**Text block**

*** Begin section ***

Thursday, June 28, 2012

Update!

I realize it has been a few weeks since I last wrote.  Things have been happening and not the things that you would expect.  My friend, who I have been trying to help, has had some set backs.  Health problems just keep popping up left and right for her.  She was experiencing lots of pain while we would walk - WE WERE UP TO A MILE AND A HALF!  We were so excited.  But the pain got so bad that she had to stop and go to the dr.  After many many tests, they found that she has arthritis in both legs and in her left foot.  They are worried that she has hairline fractures in the bones in her legs as well.  I am almost 37 and she is 3 years younger than me. 

Let me back up..... You see, my friend struggled with an eating disorder, anorexia, through high school.  The "in" thing was to be thin.  I remember those days.  It would frustrate people to no end that I could out eat most grown men and not gain a pound.  I ate what I wanted, when I wanted, and how much I wanted.  I would never have been anorexic because I liked food too much.  And I would never be bulimic because more than anything in the world, I hated to throw up.  But not everyone was blessed with a metabolism like mine that burned calories as fast as I could chew and swallow the food.  I watched friends struggle with their weight, try to control their portions and exercise to try to fit the body image that society said was okay.  And while I didn't know my friend at that time, I knew others like her. 

She struggled with anorexia until after she got married and pregnant with her first baby.  That is when the doctor told her that she had to gain weight.  And so she started eating.  And stopped exercising for hours a day.  And with each pregnancy (5), she gained a bit more and moved around a bit less.  There are other circumstances as well, but those discussions are for another day. 

So my friend went from super skinny to....bigger in fifteen years.  Just like I did.  The biggest difference is what happened during our teen years.  Eating disorders are a terrible monster to fight.  They attack your mind, first of all, creating images that simply aren't accurate.  Then, after they have a hold of your mind, they attack your body.  Or rather, they force your body to attack itself.  Any food that comes in is stored.  Your body becomes terrified that you will starve it.  Your body uses every nutrient that it can find to survive - even if that means leaching calcium from your bones and other substances from organs and muscles.

*** End section ***

[Saved data entries]

*** Begin section ***

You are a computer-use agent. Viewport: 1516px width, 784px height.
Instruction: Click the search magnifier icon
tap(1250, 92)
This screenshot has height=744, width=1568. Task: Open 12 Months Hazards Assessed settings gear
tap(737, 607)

*** End section ***
*** Begin section ***

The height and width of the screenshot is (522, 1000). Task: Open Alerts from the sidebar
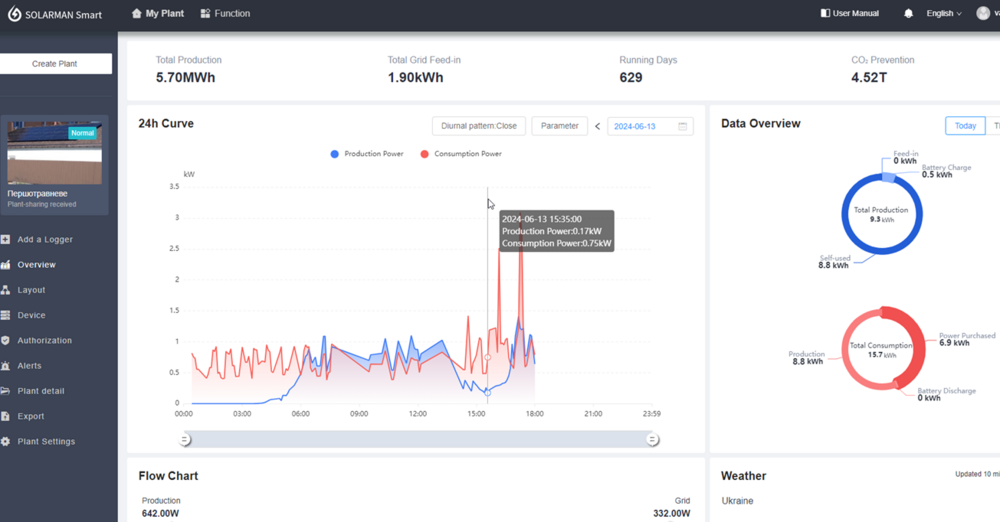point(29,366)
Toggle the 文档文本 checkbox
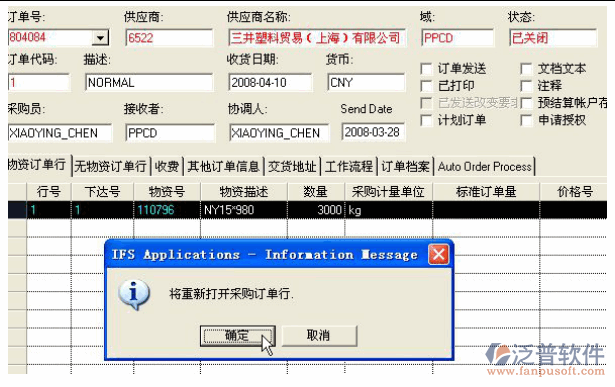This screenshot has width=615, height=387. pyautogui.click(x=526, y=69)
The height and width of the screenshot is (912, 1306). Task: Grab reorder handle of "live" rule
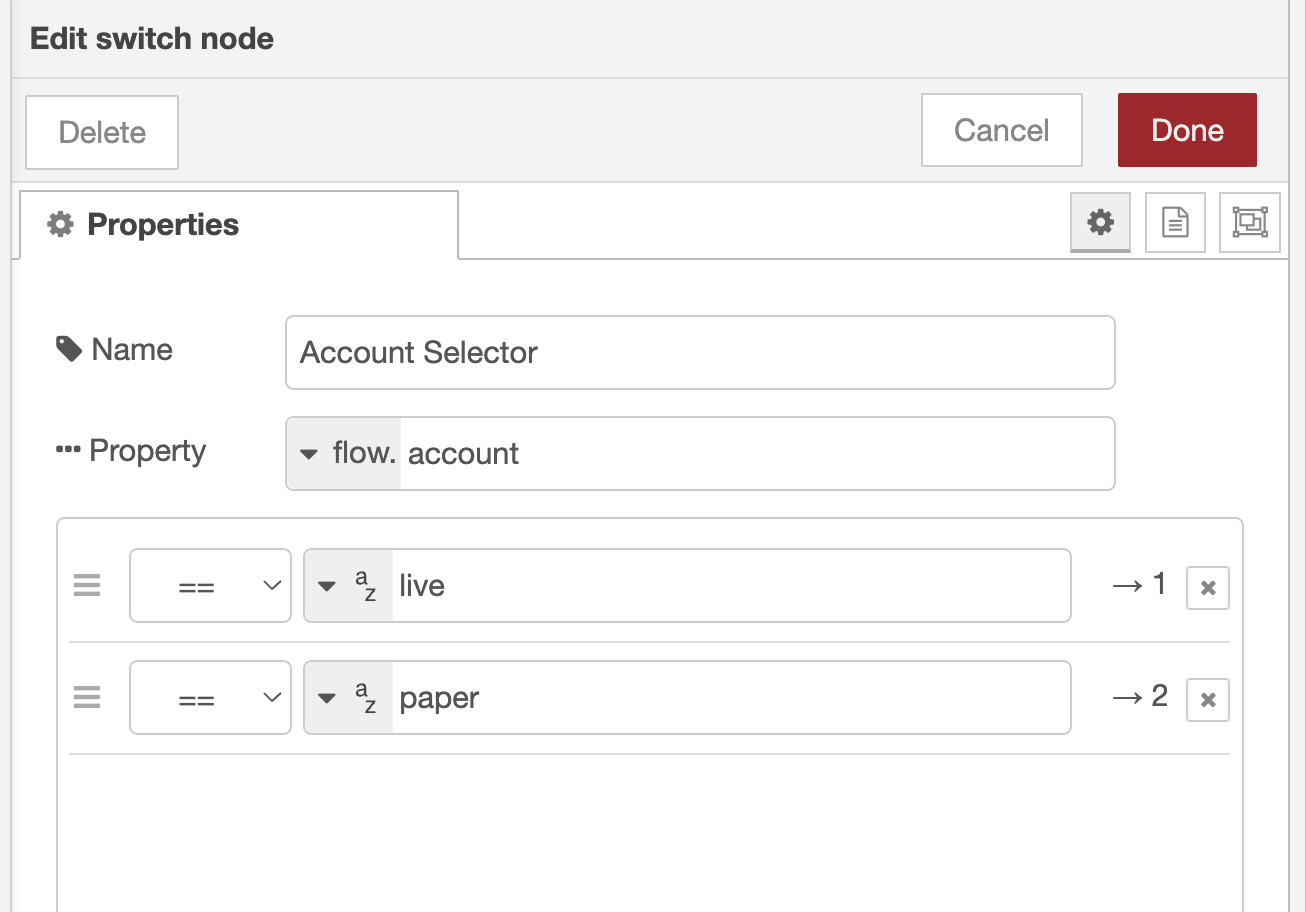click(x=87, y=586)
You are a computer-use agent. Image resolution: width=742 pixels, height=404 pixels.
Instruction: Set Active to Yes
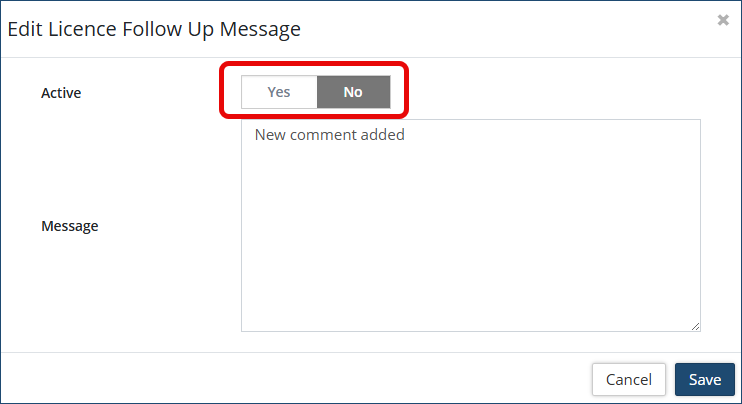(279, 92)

*** End section ***

**Tasks to carry out**
1) List every amount that the blog post expresses as a number, not counting the date at the top.
2) Answer these from the blog post:
(a) How far had the writer and the friend worked up to walking?
(b) Which eating disorder did the friend struggle with through high school?
(c) What did the doctor tell the friend when she was pregnant with her first baby?
3) Please translate this sentence from the blog post into Spanish: "Eating disorders are a terrible monster to fight."

**Solutions**
1)
- A mile and a half (the walking distance they had reached)
- Almost 37 (the writer's age)
- 3 years younger (the friend's age compared with the writer's)
- 5 (the friend's pregnancies)
- Fifteen years (the time it took to go from super skinny to bigger)

2)
(a) A mile and a half.
(b) Anorexia.
(c) That she had to gain weight.

3) Los trastornos alimentarios son un monstruo terrible contra el cual luchar.